Le syndicat intercommunal d’hygiène de la région havraise se retrouve responsable du financement mais aussi de la gestion du réseau d’alerte. Le réseau d’alerte dispose d’une structure publique intercommunale mais les sapeurs pompiers municipaux se reconnaissent peu dans le mode de fonctionnement et de travail du syndicat d’hygiène. Surtout, deux ans plus tard, les élus de la Ville du Havre décident de transférer la gestion du programme POLLUX d’information préventive sur les risques majeurs au syndicat intercommunal d’hygiène, même si la responsabilité de la compétence reste attribuée au service environnement de la Ville du Havre. Les agents publics en charge de l’information préventive se retrouvent, eux aussi, bon gré mal gré dans le syndicat intercommunal d’hygiène. Ce double rattachement forcé de l’alerte et de l’information préventive permet tout de même aux agents publics de trouver un cadre commun d’action au niveau intercommunal pour matérialiser leur approche conjointe des risques collectifs.

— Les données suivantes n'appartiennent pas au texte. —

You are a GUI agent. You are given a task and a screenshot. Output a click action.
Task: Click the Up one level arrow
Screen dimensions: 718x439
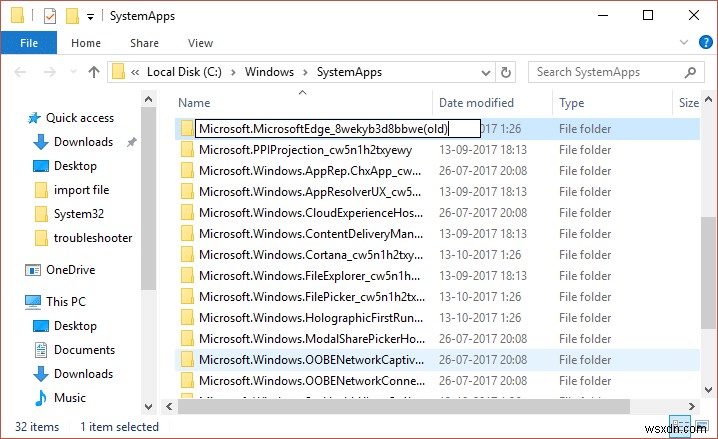pos(94,72)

Cependant, cette double implication dans le financement de l’alerte et dans la gestion de l’information préventive ne plaît pas aux autres élus du syndicat intercommunal d’hygiène et encore moins à sa nouvelle présidente, adjointe à l’environnement et à la santé à la mairie du Havre depuis le changement d’équipe municipale en 1995. Trois séries d’éléments expliquent la volonté de retrait des missions de prévention et de gestion des risques collectifs du syndicat intercommunal d’hygiène.

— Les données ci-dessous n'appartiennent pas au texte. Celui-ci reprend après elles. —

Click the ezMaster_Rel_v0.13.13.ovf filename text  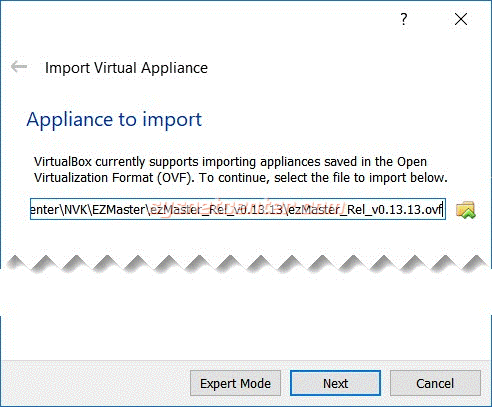(365, 210)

Tout d’abord, dans la seconde moitié des années 1990, les financements prévus par l’État pour mettre en réseau les sirènes d’alerte ne sont toujours pas budgétisés. Ensuite, la participation des pompiers communaux est remise en cause par la préparation de la loi de départementalisation des corps municipaux de 1996. Enfin, devant ces reconfigurations, en 1999, le directeur général adjoint de la Ville du Havre décide la création d’un service de prévention des risques et de gestion de crise à la direction à la sécurité civile urbaine de la Ville du Havre. Ce nouveau service communal rapatrie le service d’information préventive sur les risques majeurs à la Ville du Havre. C’est un soulagement pour les élus et la présidente du syndicat intercommunal d’hygiène mais un recul pour les agents porteurs d’une politique intercommunale de prévention et de gestion des risques.

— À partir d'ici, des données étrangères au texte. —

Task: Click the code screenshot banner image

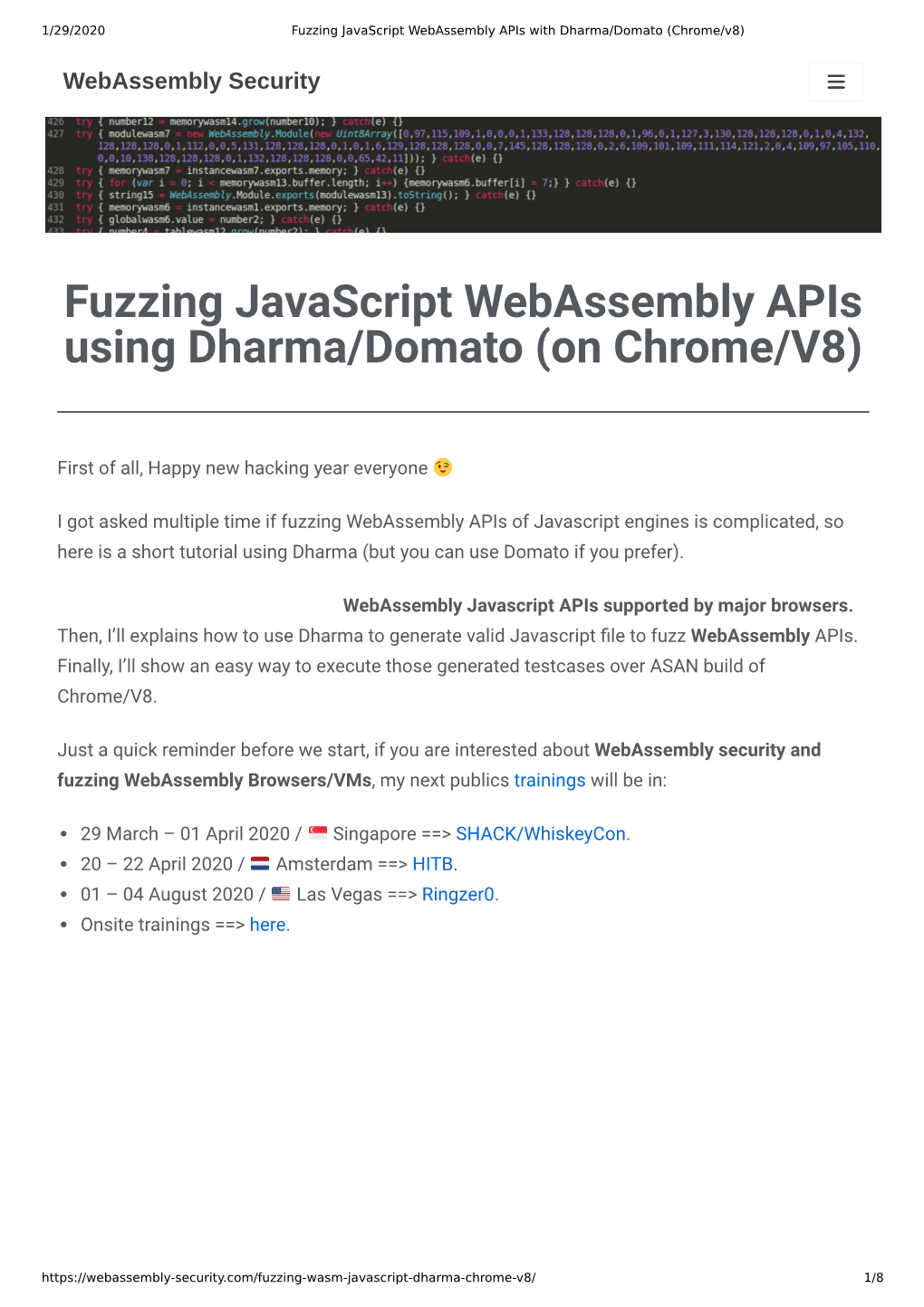Action: [x=463, y=174]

La constitution de ce service municipal de prévention et de gestion des risques réunit certains membres de l’unité de gestion des risques technologiques qui ont vu leur détachement accepté (parfois non sans mal) du corps des sapeurs-pompiers et la responsable de l’information préventive au service environnement de la Ville du Havre. Le service reproduit l’objectif de pluridisciplinarité en respectant l’agrégation des différentes missions d’information, de prévention et d’alerte amorcée dans le syndicat intercommunal d’hygiène, mais pas celui de l’objectif de supra-communalité. Même si quelques missions restent supra- communales, l’objectif d’ancrage territorial de la démarche de prévention et de gestion des risques dans l’agglomération n’a pas tenu.

Très rapidement, le responsable du service de prévention et de gestion des risques de la Ville du Havre envisage les modalités de la création d’une autre structure pour gérer les risques au niveau de l’estuaire de la Seine, toujours sur la thématique de l’alerte. En 2001, alors qu’un projet de groupement d’intérêt public appuyé par le sous-préfet est en cours, la création de la communauté d’agglomération de la région havraise est prévue, avec un service de prévention des risques.

Que ce soit dans le cas de la région nantaise ou havraise, les agents publics porteurs d’une définition territoriale des risques collectifs tentent d’imposer un cadre institutionnel pour construire l’action publique de prévention et de gestion des risques : celui des agglomérations urbaines. Cette échelle territoriale est une caractéristique inhérente à la définition endo-urbaine et systémique préalablement présentée. Cette structuration est un enjeu d’identité et de visibilité qui se réalise toutefois « à marche forcée » dans le sens où elle requiert soit l’intervention d’acteurs à fort pouvoir de décisions local, soit l’acharnement des agents territoriaux à se maintenir dans des institutions intercommunales.